**EXERCICE**
Dans le texte sur les dieux dans le jeu de rôle, recopiez fidèlement tout le passage qui va de « Le grand ancêtre » jusqu'à « les empires galactiques. ».

Dieux
et divinités sont des récurrences communes dans bon nombre d'univers
fantastiques.
Le grand ancêtre Donjons & Dragons introduisait déjà la
classe de Prêtre dans ses premières éditions, et dans le jeu de rôle, difficile
d'échapper au concept dès que l'on quitte le territoire du réalisme ou de la SF
la plus traditionnelle. Depuis quelque temps, les Dieux s'invitent même dans
les voyages spatiaux et les empires galactiques.
Mais ces divinités, totalement fictives ou plus ou moins
inspirées de représentations religieuses réelles, ont bien plus de potentiel
qu'une simple toile de fond mystico-culturelle.
Souvent les entités les plus puissantes disponibles dans
l'univers de jeu (et au moins toujours dans le peloton de tête sinon), les
dieux peuvent vite devenir des référents, des protagonistes ou des antagonistes
pour les héros.
Et dans tous les cas, il est presqu'inévitable que les
joueurs s'y intéressent, ne serait-ce que parce que ces Dieux sont les sources
d'un nombre variable de pouvoirs et de manifestations qu'ils risquent de
rencontrer.
Et, d'expérience personnelle, j'ai pu observer que des
joueurs un peu inquisiteurs (jeu de mots involontaire) et impliqués ont tôt
fait d'obliger plus d'un meneur de jeu à avoir le concept de divinité bien
mieux en main qu'il ne l'avait prévu, assailli de questions, de théories ou de
tentatives d'utilisation (somme toute légitimes, souvent) de ces puissances par
les joueurs. Et comment dire à un prêtre théologien que non, il n'aura pas de
réponse sur des questions même les plus simples (alors que le JEU lui proposait
la classe et la spécialisation), sous prétexte que le sujet est à peine survolé
dans le matériel de jeu, ou que le maître de jeu n'avait jamais prévu de
traiter plus que ça de la question des divinités ?
Aujourd'hui, je vous propose donc de faire un tour d'horizon
absolument pas exhaustif de certaines questions de base auxquelles il peut être
utile d'avoir un embryon de réponse quand on aborde un jeu dans lequel il y a
du divin qui traîne…
En avant c'est parti !
D'abord et avant tout : Quelle utilisation en jeu ?
Il est
logique de se poser cette question pour pratiquement n'importe quel élément
d'univers ou de scénario, en général, mais avec les Dieux, cette question
devient la priorité numéro 1. Parce que cette réponse va conditionner toutes
les autres. Et elle n'est pas anodine.
Au vu de leur position, de leur puissance et de leur rôle
particulier de DIEUX (avec tout ce que ça peut amener de cultes, de cultures,
d'omniscience relative et tout le tremblement), nos chères divinités peuvent
très vite prendre une place centrale alors qu'on ne l'avait pas prévu mais
qu'en cours de jeu, on se rend compte que en fait, ils ont forcément un impact
sur ci ou sur ça… et donc sur ça aussi… ah et puis ça aussi… etc. Et très vite,
on peut se faire déborder par des Dieux omniprésents alors qu'on ne l'avait pas
prévu.

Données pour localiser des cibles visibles
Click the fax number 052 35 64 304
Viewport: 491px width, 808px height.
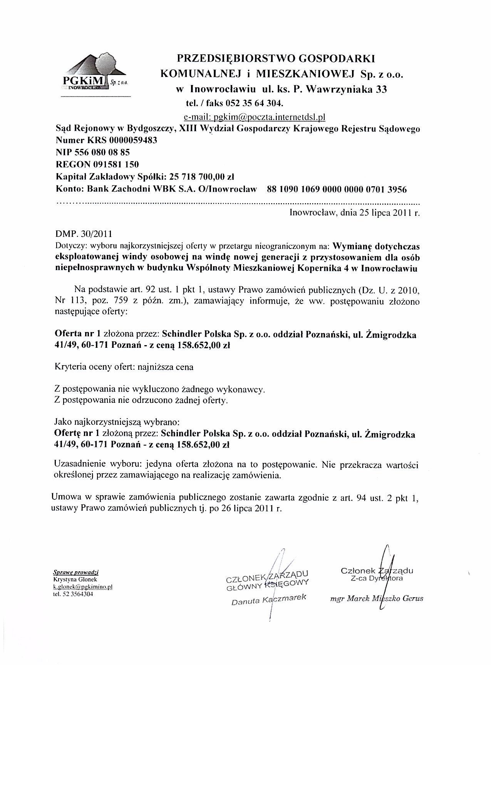point(254,104)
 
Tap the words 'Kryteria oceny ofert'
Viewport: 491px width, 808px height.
point(94,367)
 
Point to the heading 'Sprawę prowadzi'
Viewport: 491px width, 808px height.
point(76,573)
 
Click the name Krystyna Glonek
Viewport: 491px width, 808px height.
point(75,579)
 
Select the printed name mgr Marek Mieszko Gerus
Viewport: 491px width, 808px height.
point(377,599)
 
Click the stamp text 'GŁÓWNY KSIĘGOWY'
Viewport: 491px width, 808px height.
point(268,584)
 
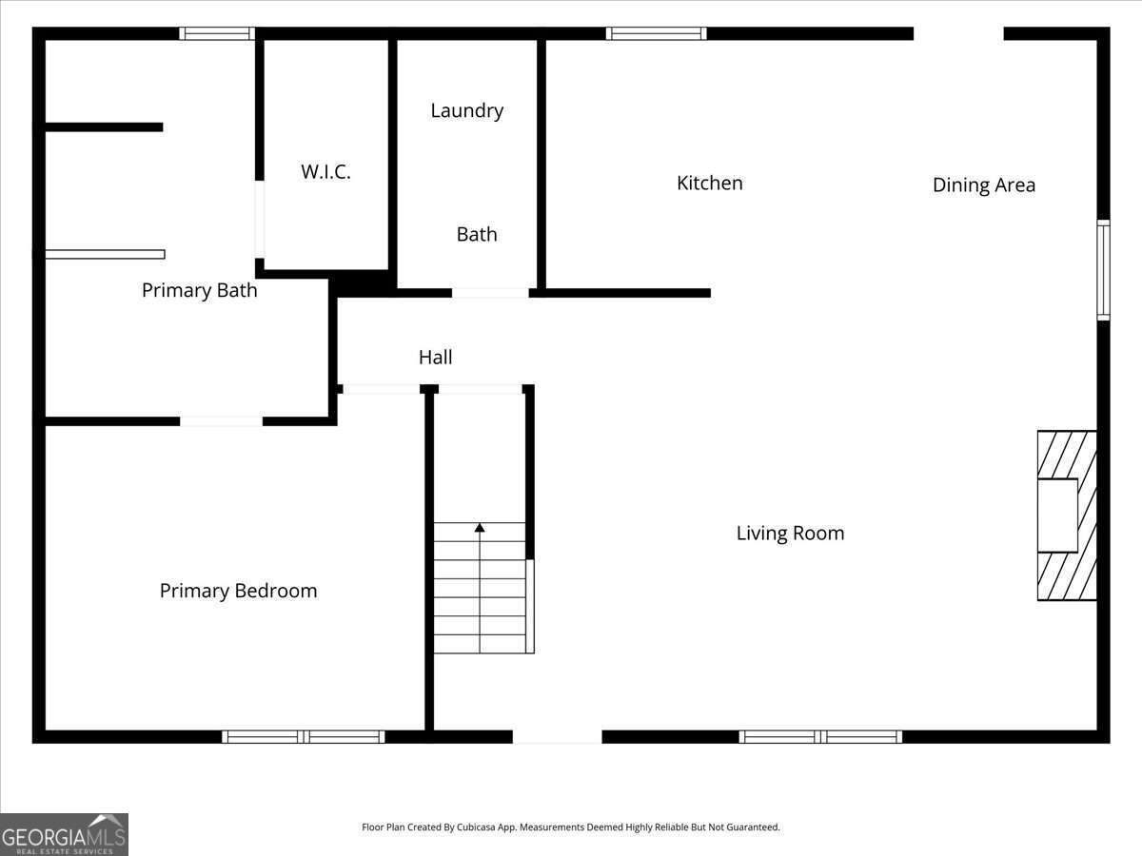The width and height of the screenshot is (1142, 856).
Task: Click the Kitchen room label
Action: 709,183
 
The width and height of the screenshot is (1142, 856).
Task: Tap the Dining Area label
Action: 983,185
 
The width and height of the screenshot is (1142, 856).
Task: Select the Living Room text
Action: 790,533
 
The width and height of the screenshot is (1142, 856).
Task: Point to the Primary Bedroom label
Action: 238,591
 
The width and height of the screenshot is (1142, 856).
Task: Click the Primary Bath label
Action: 199,290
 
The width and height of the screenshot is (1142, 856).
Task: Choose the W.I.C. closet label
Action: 325,172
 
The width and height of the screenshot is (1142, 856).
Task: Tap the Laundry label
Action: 466,110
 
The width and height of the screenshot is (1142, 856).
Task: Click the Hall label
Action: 435,358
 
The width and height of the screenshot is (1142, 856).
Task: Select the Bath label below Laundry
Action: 476,234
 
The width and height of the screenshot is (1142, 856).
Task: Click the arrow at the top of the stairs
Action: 480,527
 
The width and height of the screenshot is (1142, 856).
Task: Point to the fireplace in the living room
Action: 1066,516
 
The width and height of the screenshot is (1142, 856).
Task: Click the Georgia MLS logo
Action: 64,834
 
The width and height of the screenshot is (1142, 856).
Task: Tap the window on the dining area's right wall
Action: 1103,270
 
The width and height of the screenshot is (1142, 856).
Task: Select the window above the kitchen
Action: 657,33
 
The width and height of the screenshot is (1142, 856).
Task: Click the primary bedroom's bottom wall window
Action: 304,736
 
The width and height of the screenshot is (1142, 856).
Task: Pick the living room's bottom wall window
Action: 820,736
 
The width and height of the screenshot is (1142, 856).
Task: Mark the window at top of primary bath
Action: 217,33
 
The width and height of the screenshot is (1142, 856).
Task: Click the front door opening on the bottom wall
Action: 557,736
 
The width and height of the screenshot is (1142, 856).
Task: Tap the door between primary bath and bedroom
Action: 221,420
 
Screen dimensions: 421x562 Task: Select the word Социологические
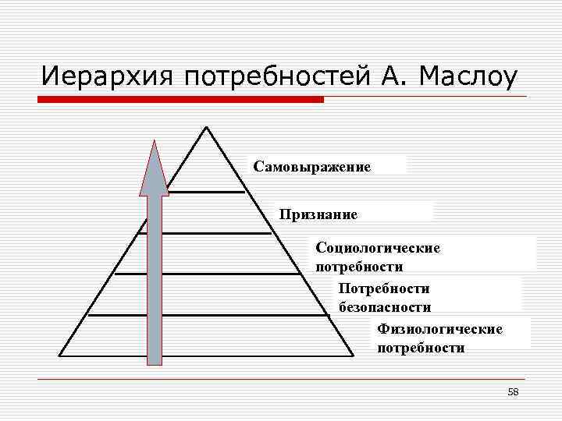pos(378,247)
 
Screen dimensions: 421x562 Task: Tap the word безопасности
pos(385,307)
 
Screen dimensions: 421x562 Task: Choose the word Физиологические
pos(439,329)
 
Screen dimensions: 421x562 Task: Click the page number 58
pos(513,391)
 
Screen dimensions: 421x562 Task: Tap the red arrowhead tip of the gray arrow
pos(155,143)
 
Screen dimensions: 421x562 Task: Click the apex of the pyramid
pos(206,128)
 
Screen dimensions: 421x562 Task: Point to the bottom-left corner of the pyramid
pos(61,356)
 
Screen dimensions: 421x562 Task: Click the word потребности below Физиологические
pos(421,348)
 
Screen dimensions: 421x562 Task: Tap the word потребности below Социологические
pos(359,267)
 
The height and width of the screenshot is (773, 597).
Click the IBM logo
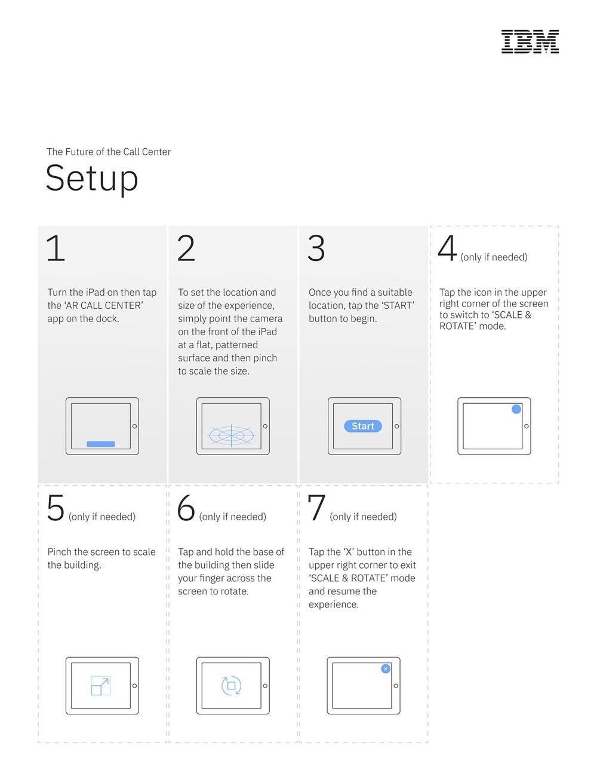click(530, 42)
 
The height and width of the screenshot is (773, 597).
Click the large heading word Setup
click(92, 179)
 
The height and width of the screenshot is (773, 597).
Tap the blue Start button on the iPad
click(363, 426)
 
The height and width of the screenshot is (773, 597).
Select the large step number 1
click(56, 248)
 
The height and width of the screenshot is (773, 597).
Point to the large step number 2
click(186, 248)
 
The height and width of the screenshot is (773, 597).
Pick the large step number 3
click(316, 249)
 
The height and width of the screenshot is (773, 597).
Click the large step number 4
click(447, 248)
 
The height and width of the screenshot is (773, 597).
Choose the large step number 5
click(56, 508)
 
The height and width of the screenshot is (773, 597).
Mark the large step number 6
click(186, 508)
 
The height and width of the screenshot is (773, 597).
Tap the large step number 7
click(316, 508)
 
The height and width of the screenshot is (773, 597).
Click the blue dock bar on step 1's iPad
click(101, 444)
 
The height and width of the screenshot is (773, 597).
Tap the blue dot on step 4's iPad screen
click(516, 409)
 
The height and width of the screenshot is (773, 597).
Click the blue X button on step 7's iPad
click(386, 669)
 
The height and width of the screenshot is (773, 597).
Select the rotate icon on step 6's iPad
click(232, 686)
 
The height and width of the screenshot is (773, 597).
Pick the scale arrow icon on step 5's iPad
click(101, 686)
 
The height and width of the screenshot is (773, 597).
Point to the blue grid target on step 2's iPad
click(232, 435)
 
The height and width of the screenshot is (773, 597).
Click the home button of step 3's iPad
click(397, 426)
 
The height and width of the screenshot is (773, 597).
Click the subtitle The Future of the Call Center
click(109, 152)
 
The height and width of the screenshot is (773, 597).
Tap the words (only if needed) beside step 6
click(233, 517)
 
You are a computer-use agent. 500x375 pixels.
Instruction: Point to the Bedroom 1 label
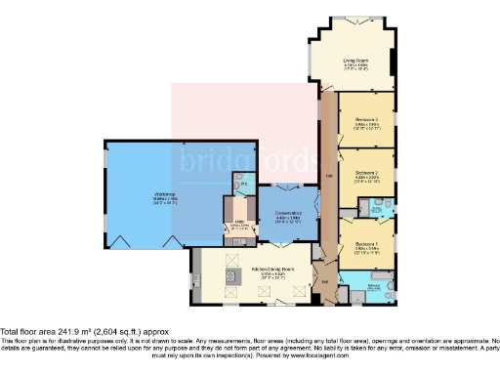pos(366,243)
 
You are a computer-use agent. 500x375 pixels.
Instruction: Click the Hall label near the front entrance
pos(325,282)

**RÉPONSE COMPLÈTE**
Le grand ancêtre Donjons & Dragons introduisait déjà la
classe de Prêtre dans ses premières éditions, et dans le jeu de rôle, difficile
d'échapper au concept dès que l'on quitte le territoire du réalisme ou de la SF
la plus traditionnelle. Depuis quelque temps, les Dieux s'invitent même dans
les voyages spatiaux et les empires galactiques.